# Task brief
Pick up the forum post about Intel's overclocking lab after its last sentence and add a few more sentences in the same voice.

# Reading passage
= = = =

From page 1, paragraph 2:

" ... To our knowledge, we are the first tech news outlet to visit and report on the facility ... "

No doubt the overclocking lab team was well briefed and prepared by Intel's PR team prior to Tom's visit, so I would think that the lab team was cautioned specifically against disclosing any information that would violate their NDA's, or could be construed as misleading to the public, which would potentially be grounds for dismissal in many companies.

Also, it's interesting to note that the maximum Vcore value the OC lab team stated they're comfortable with running on their personal "home rig" is 1.4 to 1.425, emphasizing "if they can keep it cool enough" (page 7, paragraphs 8 & 9) which is <80°C.

= = = =

# Dataset section
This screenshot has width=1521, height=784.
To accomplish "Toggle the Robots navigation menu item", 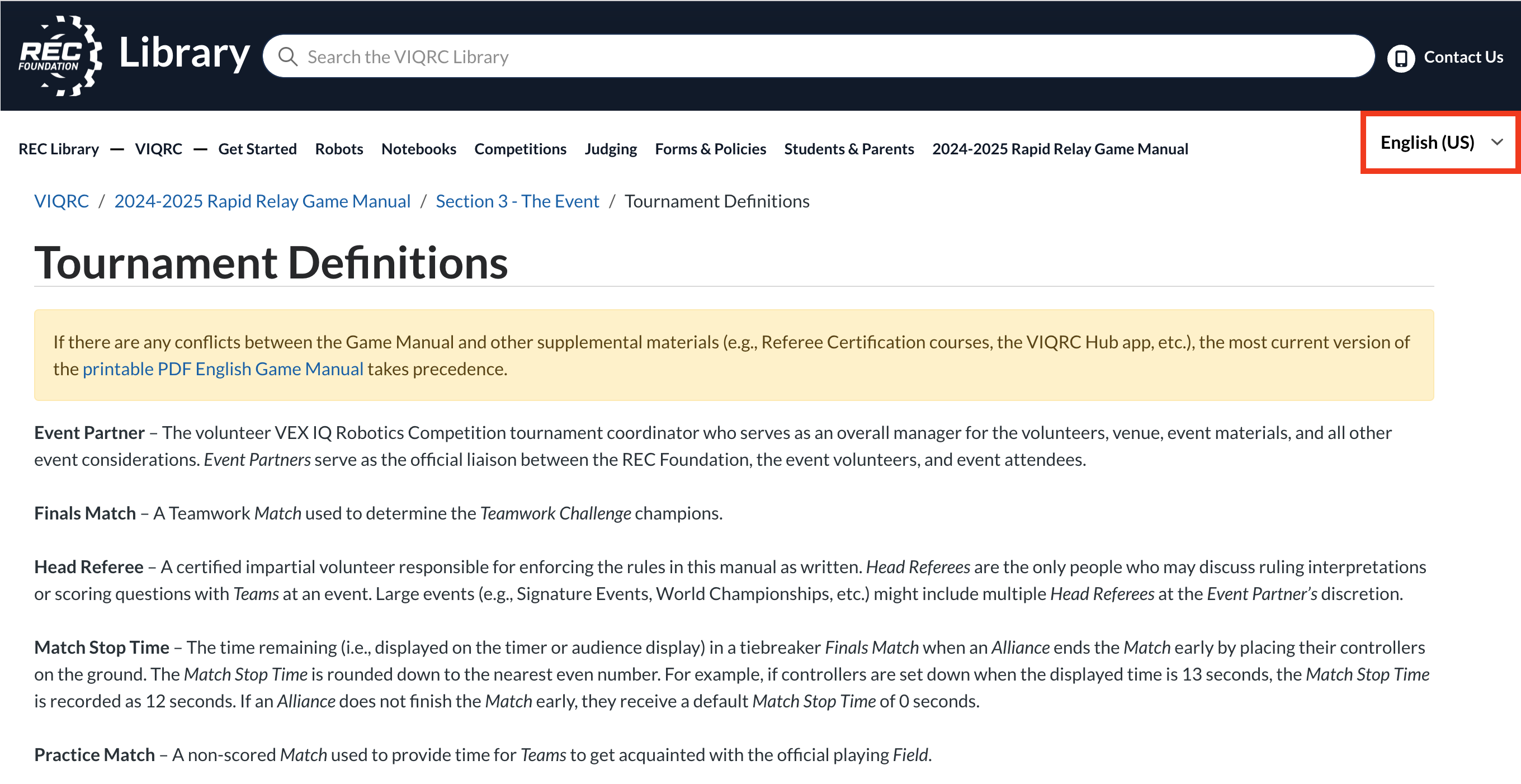I will click(339, 148).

= = = =

# Result of the exercise
Moreover, considering that the graph in my previous post for Vt Shift Degradation Curves does indeed support the OC team's home rig maximum Vcore of 1.425, I still maintain that a maximum of 1.4 for a daily driver is reasonable, provided that <80°C is observed, and Adaptive Vcore, SpeedStep, Speed Shift and all C States remain enabled, as recommended by the OC team (page 7, paragraph 9).
 
I still maintain that a maximum of 1.4 for a daily driver is reasonable, provided that <80°C is observed, and Adaptive Vcore, SpeedStep, Speed Shift and all C States remain enabled, as recommended by the OC team (page 7, paragraph 9).

This is where I'm at. Under 80 and less than 1.4v, for any system you care to have last beyond the next gen release.